Lines below that include the word "report" should each be copied.

(Stored data)

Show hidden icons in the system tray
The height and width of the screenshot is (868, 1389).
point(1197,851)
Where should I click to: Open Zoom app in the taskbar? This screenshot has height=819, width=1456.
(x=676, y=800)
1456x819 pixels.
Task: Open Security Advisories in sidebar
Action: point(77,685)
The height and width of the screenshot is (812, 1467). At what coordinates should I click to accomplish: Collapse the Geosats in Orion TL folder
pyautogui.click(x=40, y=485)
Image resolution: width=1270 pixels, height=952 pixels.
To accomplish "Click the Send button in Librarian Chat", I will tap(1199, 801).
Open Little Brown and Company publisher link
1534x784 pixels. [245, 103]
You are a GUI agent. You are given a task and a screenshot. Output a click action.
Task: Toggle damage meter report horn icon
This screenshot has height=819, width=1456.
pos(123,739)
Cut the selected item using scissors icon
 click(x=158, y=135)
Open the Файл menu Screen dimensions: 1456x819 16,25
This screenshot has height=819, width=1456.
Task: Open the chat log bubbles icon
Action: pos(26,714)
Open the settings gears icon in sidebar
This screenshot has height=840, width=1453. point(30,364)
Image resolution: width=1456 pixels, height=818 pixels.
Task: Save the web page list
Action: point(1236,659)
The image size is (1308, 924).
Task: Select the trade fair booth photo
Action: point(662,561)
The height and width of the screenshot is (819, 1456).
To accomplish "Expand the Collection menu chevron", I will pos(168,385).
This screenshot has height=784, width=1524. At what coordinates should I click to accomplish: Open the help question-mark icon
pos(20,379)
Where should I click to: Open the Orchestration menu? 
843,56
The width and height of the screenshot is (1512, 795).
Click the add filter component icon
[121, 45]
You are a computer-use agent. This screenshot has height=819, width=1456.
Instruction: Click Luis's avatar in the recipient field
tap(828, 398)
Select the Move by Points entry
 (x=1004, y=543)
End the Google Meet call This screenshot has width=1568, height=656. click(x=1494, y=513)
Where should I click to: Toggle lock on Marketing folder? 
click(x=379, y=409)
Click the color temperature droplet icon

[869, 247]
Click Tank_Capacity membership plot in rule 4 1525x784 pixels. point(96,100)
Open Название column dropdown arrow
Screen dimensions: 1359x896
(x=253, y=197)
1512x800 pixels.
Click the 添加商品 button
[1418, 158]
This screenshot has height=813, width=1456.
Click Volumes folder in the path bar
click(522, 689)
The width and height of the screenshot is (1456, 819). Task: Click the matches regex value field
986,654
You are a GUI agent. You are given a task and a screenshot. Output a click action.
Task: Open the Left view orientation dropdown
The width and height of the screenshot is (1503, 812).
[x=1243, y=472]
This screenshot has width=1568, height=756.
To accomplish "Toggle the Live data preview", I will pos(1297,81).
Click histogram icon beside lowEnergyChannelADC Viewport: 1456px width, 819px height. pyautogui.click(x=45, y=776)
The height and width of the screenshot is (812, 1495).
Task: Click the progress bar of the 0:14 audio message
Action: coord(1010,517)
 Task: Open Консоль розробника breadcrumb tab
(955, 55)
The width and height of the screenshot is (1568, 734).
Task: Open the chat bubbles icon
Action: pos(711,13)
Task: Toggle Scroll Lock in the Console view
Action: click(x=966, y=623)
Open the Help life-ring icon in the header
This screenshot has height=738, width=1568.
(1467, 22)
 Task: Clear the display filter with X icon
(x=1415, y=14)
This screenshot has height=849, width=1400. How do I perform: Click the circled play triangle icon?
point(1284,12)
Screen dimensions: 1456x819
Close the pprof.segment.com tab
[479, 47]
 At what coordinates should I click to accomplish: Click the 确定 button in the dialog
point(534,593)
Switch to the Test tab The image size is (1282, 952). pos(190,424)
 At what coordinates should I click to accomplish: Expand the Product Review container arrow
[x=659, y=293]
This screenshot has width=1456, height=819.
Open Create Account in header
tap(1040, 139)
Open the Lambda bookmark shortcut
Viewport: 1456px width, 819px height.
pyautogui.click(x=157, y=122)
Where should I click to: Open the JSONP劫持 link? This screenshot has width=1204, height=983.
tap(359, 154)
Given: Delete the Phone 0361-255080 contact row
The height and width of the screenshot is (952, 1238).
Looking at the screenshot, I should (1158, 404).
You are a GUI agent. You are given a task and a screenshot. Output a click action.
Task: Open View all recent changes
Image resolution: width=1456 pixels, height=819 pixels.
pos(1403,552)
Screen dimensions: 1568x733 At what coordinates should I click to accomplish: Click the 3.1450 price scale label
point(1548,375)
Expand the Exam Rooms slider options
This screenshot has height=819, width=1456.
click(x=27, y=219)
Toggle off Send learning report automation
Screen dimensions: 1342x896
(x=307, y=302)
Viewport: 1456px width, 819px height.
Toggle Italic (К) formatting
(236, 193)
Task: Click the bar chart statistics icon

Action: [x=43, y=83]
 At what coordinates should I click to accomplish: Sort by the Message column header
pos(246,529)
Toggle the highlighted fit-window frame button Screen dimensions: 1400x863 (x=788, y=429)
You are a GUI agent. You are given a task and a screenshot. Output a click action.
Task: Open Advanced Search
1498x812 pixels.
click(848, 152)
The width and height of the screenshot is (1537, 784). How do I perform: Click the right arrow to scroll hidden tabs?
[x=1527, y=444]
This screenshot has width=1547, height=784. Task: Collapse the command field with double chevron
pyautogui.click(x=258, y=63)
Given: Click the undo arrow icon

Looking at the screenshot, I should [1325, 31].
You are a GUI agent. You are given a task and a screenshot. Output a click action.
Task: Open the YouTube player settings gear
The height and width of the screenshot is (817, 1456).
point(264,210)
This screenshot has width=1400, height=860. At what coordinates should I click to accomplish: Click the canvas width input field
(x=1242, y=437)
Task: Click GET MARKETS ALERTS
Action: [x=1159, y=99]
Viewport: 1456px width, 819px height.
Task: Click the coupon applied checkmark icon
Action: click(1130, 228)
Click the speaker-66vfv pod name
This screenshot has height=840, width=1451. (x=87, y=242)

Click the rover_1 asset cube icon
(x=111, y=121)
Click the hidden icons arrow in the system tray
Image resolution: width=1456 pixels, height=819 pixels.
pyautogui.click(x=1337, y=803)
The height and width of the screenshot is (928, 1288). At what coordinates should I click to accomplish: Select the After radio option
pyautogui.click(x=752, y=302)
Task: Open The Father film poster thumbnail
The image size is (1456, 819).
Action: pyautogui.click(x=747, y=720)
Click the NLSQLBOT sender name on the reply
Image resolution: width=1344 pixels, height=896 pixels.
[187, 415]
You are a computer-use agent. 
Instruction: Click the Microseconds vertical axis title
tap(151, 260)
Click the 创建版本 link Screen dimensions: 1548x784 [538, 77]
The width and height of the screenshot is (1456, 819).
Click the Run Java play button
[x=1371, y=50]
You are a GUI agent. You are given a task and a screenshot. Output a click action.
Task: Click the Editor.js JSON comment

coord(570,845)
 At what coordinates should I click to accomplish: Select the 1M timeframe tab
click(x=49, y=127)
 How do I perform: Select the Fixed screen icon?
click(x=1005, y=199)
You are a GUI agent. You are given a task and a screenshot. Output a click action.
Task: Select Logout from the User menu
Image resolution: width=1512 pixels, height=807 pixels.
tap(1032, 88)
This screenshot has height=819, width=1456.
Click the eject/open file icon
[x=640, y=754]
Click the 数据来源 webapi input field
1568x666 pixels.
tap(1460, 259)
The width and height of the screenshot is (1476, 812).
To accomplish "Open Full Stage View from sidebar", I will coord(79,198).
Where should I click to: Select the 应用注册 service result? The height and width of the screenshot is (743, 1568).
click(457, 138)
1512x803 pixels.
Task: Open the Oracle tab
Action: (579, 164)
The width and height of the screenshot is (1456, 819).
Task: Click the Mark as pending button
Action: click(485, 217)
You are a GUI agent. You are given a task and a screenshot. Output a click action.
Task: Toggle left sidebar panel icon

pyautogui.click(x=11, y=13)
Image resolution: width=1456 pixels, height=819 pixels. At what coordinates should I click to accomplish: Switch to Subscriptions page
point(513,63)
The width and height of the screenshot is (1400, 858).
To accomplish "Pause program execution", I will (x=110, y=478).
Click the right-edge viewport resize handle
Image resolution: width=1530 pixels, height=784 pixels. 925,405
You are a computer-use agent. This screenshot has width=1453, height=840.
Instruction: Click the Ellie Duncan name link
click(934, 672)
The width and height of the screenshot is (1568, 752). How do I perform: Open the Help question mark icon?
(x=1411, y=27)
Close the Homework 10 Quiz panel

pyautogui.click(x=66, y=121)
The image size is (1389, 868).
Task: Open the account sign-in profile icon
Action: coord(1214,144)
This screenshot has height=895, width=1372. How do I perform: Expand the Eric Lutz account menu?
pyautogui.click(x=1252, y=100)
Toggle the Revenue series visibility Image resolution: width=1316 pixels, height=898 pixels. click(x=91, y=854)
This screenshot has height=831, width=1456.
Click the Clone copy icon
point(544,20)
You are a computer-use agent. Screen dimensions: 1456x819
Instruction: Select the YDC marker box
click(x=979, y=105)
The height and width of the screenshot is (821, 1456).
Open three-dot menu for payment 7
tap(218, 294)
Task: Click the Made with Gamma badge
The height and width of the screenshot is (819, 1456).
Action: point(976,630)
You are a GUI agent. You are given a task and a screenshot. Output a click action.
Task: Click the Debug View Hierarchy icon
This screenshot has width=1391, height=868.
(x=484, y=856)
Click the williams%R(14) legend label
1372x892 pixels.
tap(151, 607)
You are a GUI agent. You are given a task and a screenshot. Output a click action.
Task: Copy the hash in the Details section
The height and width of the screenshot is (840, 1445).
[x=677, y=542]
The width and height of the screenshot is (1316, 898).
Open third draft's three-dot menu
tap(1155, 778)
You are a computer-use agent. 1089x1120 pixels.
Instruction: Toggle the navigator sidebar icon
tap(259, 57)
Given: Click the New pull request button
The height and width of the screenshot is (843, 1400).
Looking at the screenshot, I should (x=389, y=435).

(End Stored data)

● **Exercise result**
Task: Toggle damage meter report horn icon
Toggle off Send learning report automation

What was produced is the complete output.